Ulf Nordlund said:
I have seen the suggestion (in, for instance, AppPerfect) that counting
down rather than up when looping through an array will improve
performance. That is, doing it this way:
(1) for (int i=arr.length-1; i>=0; i--) {...}
would be slightly faster than this:
(2) for (int i=0; i<arr.length; i++) {...}
[I think it's got to do with testing against zero (which would be more
effective)].
That is what I've also heard. Though it's quite long since I last heard
that. IF this is the case, the difference is exactly one single
Maschine-Code instruction per iteration, ie (in pseudocode):
ADD counter, -lenght
TEST counter zero
instead of only
TEST counter zero
Might be two instructions to reset the counter or might need one more
register or other details. OTOH, many CPUs have a machine instruction that
simply compares arbitrary values which also takes the same amount machine
cycles as a comparison to zero.
My question is: Would this be true in a general sense (i.e. for all
JVMs)? To me, it seems that it would be possible to optimize a JVM also
for version (2) above...(?)
In general it *might* be true. It was in times way way back. There is a big
but..., however.
[If it's indeed true, the next question would be: Is it also worth
while? (Any benchmark tests?)]
And the but... is: Which one is faster based on merely on the way of
counting is probably so irrelevant on todays (and yesterdays) machines.
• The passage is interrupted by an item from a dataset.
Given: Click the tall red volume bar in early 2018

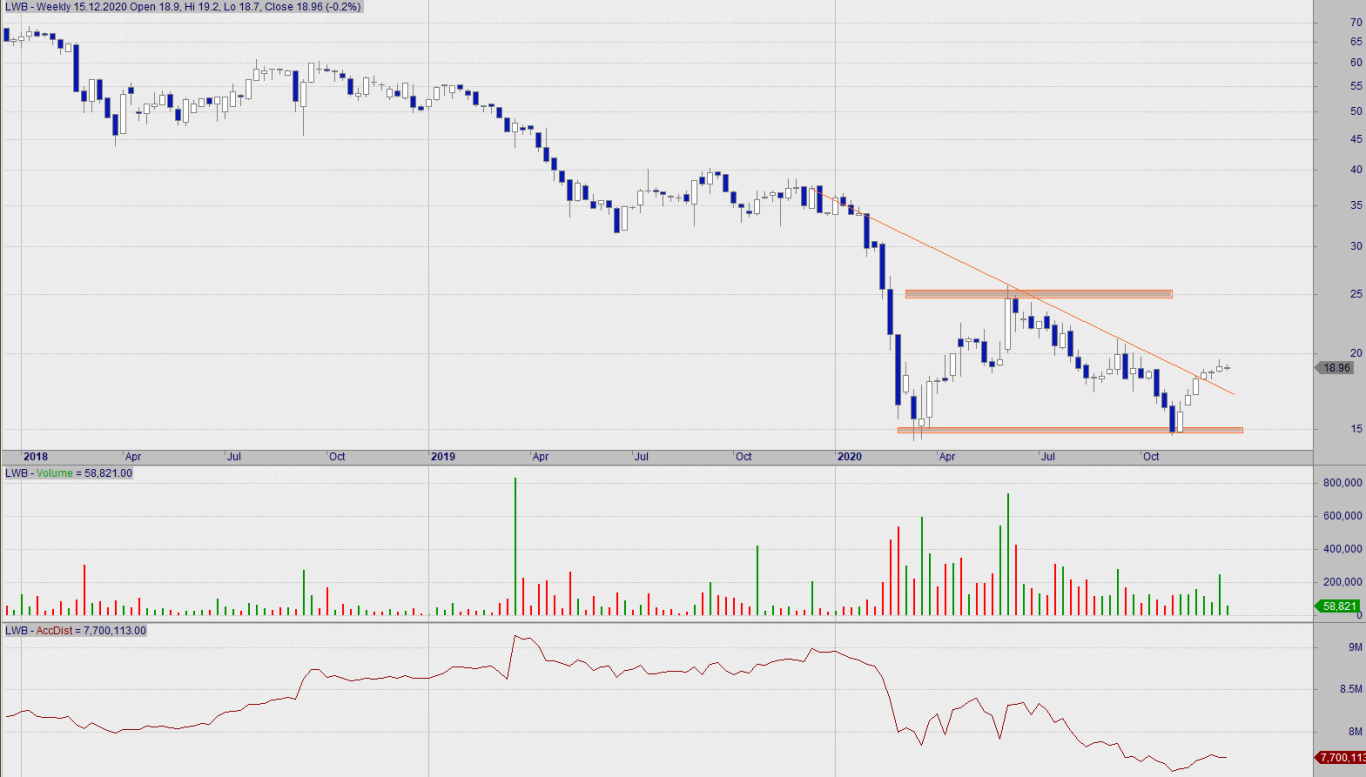Looking at the screenshot, I should [x=84, y=590].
What you do IN the loop will have much more relevance. If you're handling
some data, which you most likely do, the order of access within the cache
of a CPU plays the most important role (unless you do things like disk-io
which is even many many orders of magnitudes slower than increasing or
decreasing counters and compare them against anything). There may be cases
where accessing your data in memory in increasing order is way faster
because it is the better access pattern for the cache or it might be just
vice versa that it is better to access it in decreasing order. Trouble is,
some change outside of the loop may change that into the other one, because
the preceeding instructions loaded some stuff which overwrote part of the
cache which makes another access order better. Add to that the fact that
todays processors (at least desktop and server processors from Intel and
AMD) reorder instructions, have piplines, branch-prediction, several
execution units with partial parallelism and out-of-order exection and a
lot of other gizmos, a general statement on which is better is rather
meaningless.
So my advice is: Take the form that suits you best (probably in terms of
readability) and stick with it. Should you ever have a performance problem,
use a profiler and see where you lose most time. Optimize there. A simple
change from an increasing counter to a decreasing one probably won't make
any noticeable change at all. If it does, it is the changed memory access
that is responsible, not the counting and comparing.
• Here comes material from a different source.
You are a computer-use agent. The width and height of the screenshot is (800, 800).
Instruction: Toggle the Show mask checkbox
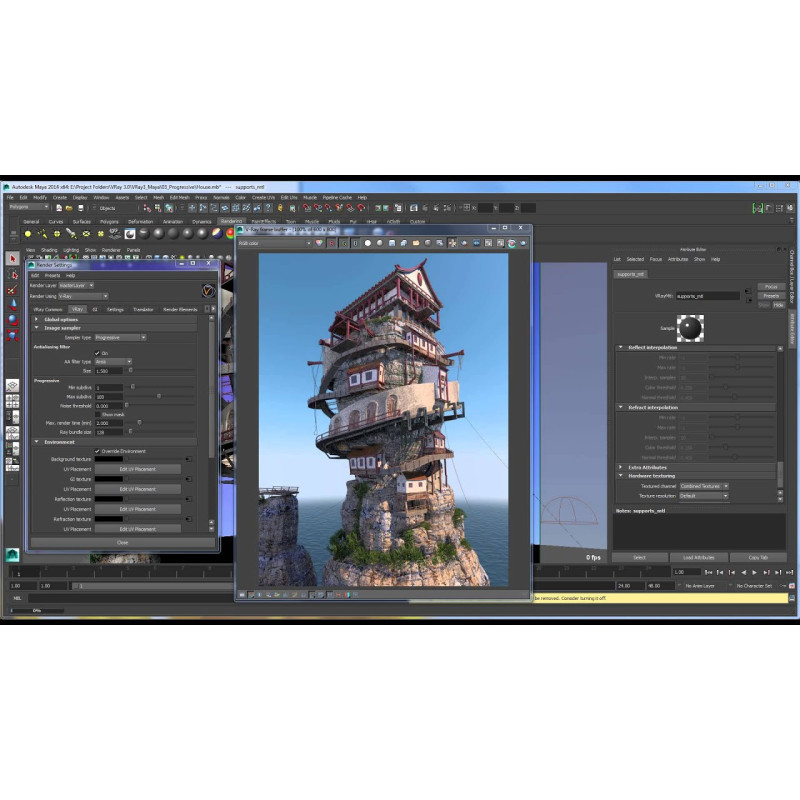point(97,414)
If you switch the underlying CPU architecture, it might change
dramatically. Or it won't.
But don't optimize prematurely based simply upon the fact that someone
somewhere told you that a comparison against 0 is cheap and a comparison
against 1000 is bloody expensive. It might be, on some small scale DSP, but
I doubt many people use Java on those.
And let's not forget the golden rule: "Premature optimization is the root
of all evil"
CU
Rene